The Fenton reaction can be induced in tumour cells by enhancing the substrate of intracellular Fenton reaction (e.g. Fe⁺ and H₂O₂) via sustained release by a nano-delivery system. A typical example is nanocatalysts, which are prepared by adding ultrafine Fe₃O₄ nanoparticles and natural glucose oxidase (GOD) to silica nanoparticles with large pore size. GOD can effectively consume glucose in tumour cells, thus generating a large amount of hydrogen peroxide. Furthermore, Fe₃O₄ reacts with hydrogen peroxide, leading to a Fenton reaction, followed by the overproduction of hydroxyl radicals, which increases ROS levels and further induces ferroptosis in cells (Huo et al., 2017).

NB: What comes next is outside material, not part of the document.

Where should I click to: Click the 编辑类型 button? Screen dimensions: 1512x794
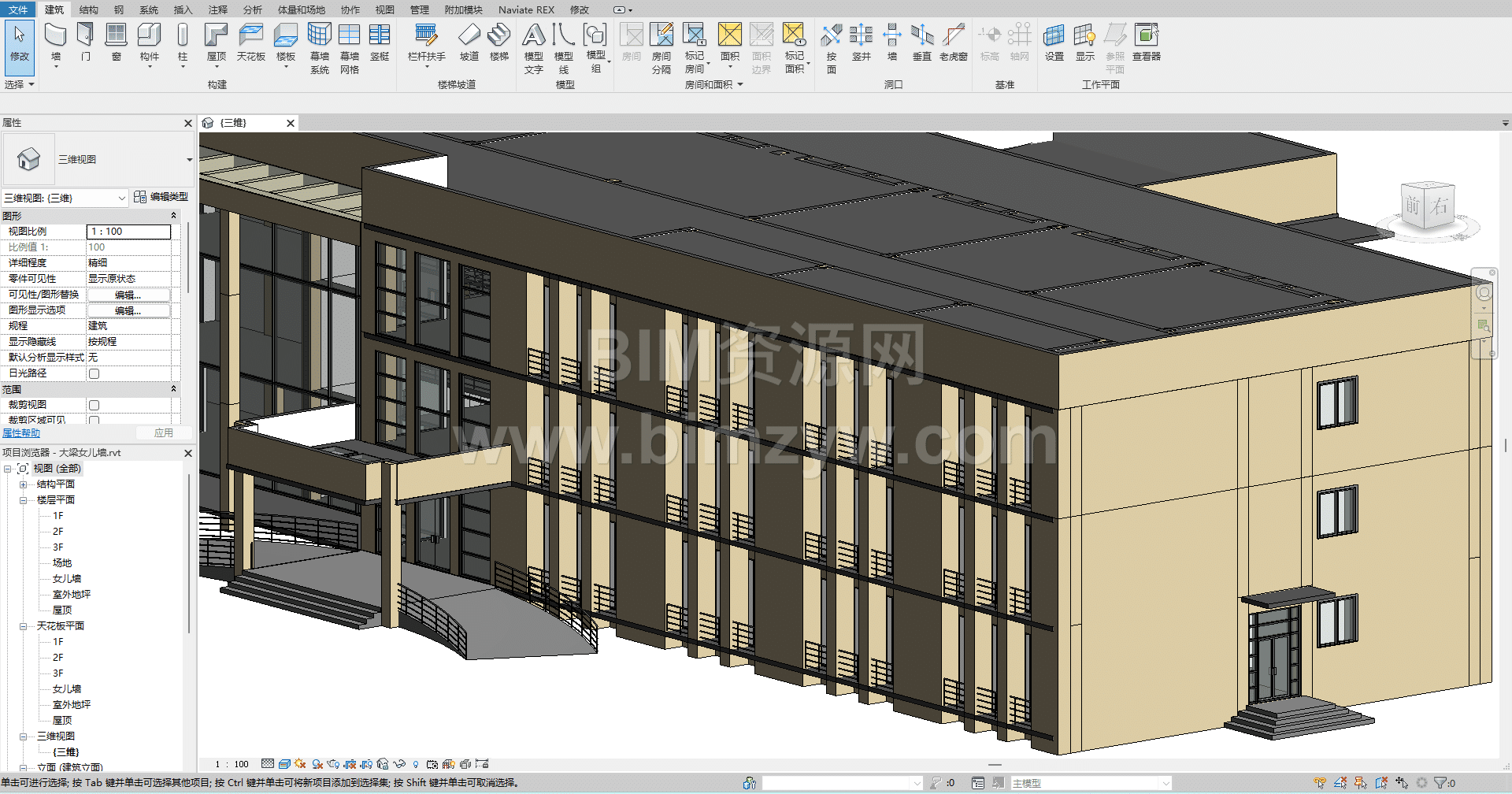pos(161,197)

The second category of ferroptosis-related nanodrugs (for inhibiting intracellular GPX4 activity): In addition to promoting the intracellular Fenton reaction, these nanodrugs can inhibit GPX4 activity, thus reducing intracellular GSH levels. Currently, there are two primary modes of combining inhibition of GPX4 activity with nanomaterials: mode 1, intracellular administration of GPX4 inhibitors via nano-delivery systems; mode 2, direct GPX4 inhibition using nanomaterials or nanodrugs (Shan et al., 2020).

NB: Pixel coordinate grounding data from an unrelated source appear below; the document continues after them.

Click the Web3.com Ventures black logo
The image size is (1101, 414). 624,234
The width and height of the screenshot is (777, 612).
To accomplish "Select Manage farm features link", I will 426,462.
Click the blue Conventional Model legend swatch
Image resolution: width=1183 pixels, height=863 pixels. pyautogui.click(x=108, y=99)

Mode 1 (direct administration of GPX4 inhibitors via nano-delivery systems): In a study, a nanomaterial scaffold was incorporated with three components (small molecule GPX4 inhibitor sorafenib, Fe³⁺ and tannic acid). Such nanodrugs can not only inhibit GPX4 activity but also convert Fe³⁺ to Fe²⁺ via tannic acid. These alterations eventually induce ferroptosis in cancer cells (Liu et al., 2018).

Mode 2 (nanosystems with GPX4 inhibition): This mode involves designing nanomaterials or drugs with GPX4 inhibition. A typical example is low-density lipoprotein (LDL) nanoparticles reconstituted with the natural omega-3 fatty acid docosahexaenoic acid (LDL-DHA), which were reported to induce ferroptosis in hepatocellular carcinoma cells by inhibiting intracellular GPX4 expression and reducing GSH levels (Ou et al., 2017). Another example is arginine-rich manganese silicate nanobubbles (AMSNs), which were found to induce iron sagging by inactivating GPX4, leading to an efficient GSH depletion capacity. The surface coating of arginine and the nanobubble structure improved the GSH depletion efficiency of manganese silicate nanobubbles when compared with the conventional nanoparticles (Wang et al., 2018).

The third category of ferroptosis-related nanodrugs (for regulating exogenous lipid peroxidation): Ferroptosis is mainly caused by lipid peroxidation, and the primary substrates of lipid peroxidation are PUFAs present in the phospholipid membranes. Therefore, increasing PUFA concentration exogenously may be a reasonable strategy for regulating lipid peroxidation and effectively inducing ferroptosis. This drug design strategy can efficiently improve the antitumour activity of ferroptosis inducers. To verify this hypothesis, some studies have been recently conducted using nano-delivery systems to exogenously modulate lipid peroxidation. A typical example is the nanosystem design based on Fenton-like reactions wherein linoleic acid hydroperoxide (LAHP) was incorporated into iron oxide nanoparticles (IONPs) using sub-stable FeO and Fe₃O₄ as iron sources to achieve on-demand Fe²⁺ release from the nanosystem under acidic conditions in tumours. The released Fe²⁺ generated tumor-specific ¹O₂ using LAHP, ultimately inducing ferroptosis in tumour cells (Zhou et al., 2017).